Projects

Proline-rich AMPs (PrAMPs) are intracellular acting AMPs rich in proline and arginine.  They are known to enter Gram-negative bacteria via inner membrane transporters and inhibit bacterial protein synthesis by targeting ribosomes without damaging membranes.

We are studying Apidaecin, an 18 aminoacid long PrAMP of honey bee origin, which is the first known antibiotic that binds to bacterial ribosomes during the termination of protein synthesis. 

We are also studying PR-39, a 39 amino acid long PrAMP of porcine origin to understand its uptake mechanisms. 

Histone derived AMPs (HDAPs) are a class of AMPs discovered in fish and amphibians, and are seen to originate from fragments of histones. While it has been shown that HDAPs are not lytic in nature, their intracellular targets as well as mechanisms of action are yet to be elucidated.

We are studying Buforin, a HDAP of Toad origin to understand its antimicrobial properties and decipher its mechanism of action. 
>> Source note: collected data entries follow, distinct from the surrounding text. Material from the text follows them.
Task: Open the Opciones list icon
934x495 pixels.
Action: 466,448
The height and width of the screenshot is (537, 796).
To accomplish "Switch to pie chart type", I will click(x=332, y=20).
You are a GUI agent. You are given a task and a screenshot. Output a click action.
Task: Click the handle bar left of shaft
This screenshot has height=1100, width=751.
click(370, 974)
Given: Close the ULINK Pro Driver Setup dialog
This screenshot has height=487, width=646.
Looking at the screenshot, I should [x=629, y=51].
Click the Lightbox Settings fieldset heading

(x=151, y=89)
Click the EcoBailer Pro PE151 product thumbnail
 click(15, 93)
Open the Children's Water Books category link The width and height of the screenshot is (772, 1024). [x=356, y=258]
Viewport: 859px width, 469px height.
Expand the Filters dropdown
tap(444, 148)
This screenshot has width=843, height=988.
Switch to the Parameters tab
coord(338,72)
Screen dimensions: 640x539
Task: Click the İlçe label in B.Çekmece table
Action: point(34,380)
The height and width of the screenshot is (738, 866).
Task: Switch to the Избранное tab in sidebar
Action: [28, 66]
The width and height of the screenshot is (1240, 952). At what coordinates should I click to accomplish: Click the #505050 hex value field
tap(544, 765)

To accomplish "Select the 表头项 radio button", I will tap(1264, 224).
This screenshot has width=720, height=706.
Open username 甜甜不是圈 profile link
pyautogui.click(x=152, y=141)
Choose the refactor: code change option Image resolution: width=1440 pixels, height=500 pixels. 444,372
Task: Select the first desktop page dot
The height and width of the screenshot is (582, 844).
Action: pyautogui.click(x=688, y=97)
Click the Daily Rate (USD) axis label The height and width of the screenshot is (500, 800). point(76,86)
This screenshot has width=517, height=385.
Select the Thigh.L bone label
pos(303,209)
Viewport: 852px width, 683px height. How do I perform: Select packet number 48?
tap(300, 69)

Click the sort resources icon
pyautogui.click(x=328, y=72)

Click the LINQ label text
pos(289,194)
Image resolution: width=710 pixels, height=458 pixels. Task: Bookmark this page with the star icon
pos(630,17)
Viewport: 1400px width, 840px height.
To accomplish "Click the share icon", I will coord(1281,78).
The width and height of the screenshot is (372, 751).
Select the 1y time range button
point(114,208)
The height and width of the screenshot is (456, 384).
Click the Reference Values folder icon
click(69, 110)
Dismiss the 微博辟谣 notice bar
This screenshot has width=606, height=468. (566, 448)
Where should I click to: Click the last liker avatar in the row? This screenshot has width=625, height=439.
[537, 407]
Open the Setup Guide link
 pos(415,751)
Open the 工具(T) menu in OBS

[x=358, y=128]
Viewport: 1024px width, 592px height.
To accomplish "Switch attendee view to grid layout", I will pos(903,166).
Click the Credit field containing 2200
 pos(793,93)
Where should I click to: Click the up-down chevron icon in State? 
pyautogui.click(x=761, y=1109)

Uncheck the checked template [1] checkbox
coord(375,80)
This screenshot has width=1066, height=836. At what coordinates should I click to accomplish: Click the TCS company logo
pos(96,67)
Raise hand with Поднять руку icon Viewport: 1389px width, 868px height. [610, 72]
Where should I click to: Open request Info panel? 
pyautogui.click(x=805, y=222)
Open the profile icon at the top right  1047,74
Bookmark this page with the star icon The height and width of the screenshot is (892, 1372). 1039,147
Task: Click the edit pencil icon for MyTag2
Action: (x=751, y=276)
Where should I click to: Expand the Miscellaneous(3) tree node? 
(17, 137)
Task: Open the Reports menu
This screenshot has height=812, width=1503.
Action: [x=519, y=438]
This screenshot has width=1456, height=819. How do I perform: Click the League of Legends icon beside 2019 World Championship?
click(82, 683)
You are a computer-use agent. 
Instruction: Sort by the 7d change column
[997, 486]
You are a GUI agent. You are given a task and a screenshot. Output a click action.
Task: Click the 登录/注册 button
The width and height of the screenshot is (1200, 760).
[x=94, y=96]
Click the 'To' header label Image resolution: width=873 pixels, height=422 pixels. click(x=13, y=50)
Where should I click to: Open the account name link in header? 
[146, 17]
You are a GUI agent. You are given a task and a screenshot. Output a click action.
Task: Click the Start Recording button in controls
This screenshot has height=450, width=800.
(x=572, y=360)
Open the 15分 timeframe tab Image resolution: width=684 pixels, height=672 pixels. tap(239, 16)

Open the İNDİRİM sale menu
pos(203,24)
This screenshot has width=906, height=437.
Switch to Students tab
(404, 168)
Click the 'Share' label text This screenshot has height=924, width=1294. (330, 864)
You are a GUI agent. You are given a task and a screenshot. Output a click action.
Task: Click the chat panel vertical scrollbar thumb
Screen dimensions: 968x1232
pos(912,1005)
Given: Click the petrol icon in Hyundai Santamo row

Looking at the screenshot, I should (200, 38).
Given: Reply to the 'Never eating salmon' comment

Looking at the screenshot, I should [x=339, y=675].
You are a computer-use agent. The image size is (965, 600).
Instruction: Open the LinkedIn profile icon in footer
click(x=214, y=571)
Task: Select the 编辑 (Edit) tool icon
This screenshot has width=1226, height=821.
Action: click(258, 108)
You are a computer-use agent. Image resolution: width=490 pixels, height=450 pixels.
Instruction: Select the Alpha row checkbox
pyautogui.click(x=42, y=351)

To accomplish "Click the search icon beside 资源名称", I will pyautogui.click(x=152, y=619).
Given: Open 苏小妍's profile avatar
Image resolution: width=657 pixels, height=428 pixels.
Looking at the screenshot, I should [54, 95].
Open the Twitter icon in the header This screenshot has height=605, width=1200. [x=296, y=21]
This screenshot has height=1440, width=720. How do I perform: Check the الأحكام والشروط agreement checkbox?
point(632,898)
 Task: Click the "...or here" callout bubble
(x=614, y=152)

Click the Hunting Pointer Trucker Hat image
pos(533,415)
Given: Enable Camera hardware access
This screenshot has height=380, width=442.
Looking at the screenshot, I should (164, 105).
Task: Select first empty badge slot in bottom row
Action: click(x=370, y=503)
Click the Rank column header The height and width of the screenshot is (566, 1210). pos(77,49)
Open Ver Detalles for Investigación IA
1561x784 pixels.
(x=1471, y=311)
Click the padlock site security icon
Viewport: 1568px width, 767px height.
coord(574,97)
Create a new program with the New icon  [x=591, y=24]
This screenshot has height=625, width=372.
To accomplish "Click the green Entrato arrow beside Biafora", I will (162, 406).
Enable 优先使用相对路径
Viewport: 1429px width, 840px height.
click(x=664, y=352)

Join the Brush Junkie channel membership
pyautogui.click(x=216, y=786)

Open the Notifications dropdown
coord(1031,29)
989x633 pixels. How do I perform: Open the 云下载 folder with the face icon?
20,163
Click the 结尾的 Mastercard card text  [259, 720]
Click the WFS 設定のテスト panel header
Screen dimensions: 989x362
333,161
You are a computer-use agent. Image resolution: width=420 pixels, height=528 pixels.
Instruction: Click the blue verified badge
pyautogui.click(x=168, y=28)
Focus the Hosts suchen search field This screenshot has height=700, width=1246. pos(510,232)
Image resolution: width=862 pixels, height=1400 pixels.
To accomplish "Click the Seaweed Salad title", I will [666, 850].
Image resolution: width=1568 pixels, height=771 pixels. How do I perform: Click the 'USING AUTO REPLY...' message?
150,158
Plants express diverse kinds of AMPs but there have been limited studies to understand them. We are working with Neem (Azadirachta indica), a plant used extensively in Indian traditional medicine for its antimicrobial properties. Using a combination of bioinformatics and biochemical approaches, we aim to identify and characterize the antimicrobial peptides expressed in Neem.